**What the task asks**
Could you retype every line of the data underneath without altering anything?

(Stored records)
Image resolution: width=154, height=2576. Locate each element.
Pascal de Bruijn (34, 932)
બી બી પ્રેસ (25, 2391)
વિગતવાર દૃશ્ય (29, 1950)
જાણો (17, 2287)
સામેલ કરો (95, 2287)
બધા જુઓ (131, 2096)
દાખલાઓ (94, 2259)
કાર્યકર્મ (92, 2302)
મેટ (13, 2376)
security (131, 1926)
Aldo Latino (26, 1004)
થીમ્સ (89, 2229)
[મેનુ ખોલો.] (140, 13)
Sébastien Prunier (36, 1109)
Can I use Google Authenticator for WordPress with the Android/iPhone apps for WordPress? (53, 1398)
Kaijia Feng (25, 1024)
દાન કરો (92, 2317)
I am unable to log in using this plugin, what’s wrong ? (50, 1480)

**Task answer**
Image resolution: width=154, height=2576. Locate each element.
Pascal de Bruijn (34, 932)
બી બી પ્રેસ (25, 2391)
વિગતવાર દૃશ્ય (29, 1950)
જાણો (17, 2287)
સામેલ કરો (95, 2287)
બધા જુઓ (131, 2096)
દાખલાઓ (94, 2259)
કાર્યકર્મ (92, 2302)
મેટ (13, 2376)
security (131, 1926)
Aldo Latino (26, 1004)
થીમ્સ (89, 2229)
[મેનુ ખોલો.] (140, 13)
Sébastien Prunier (36, 1109)
Can I use Google Authenticator for WordPress with the Android/iPhone apps for WordPress? (53, 1398)
Kaijia Feng (25, 1024)
દાન કરો (92, 2317)
I am unable to log in using this plugin, what’s wrong ? (50, 1480)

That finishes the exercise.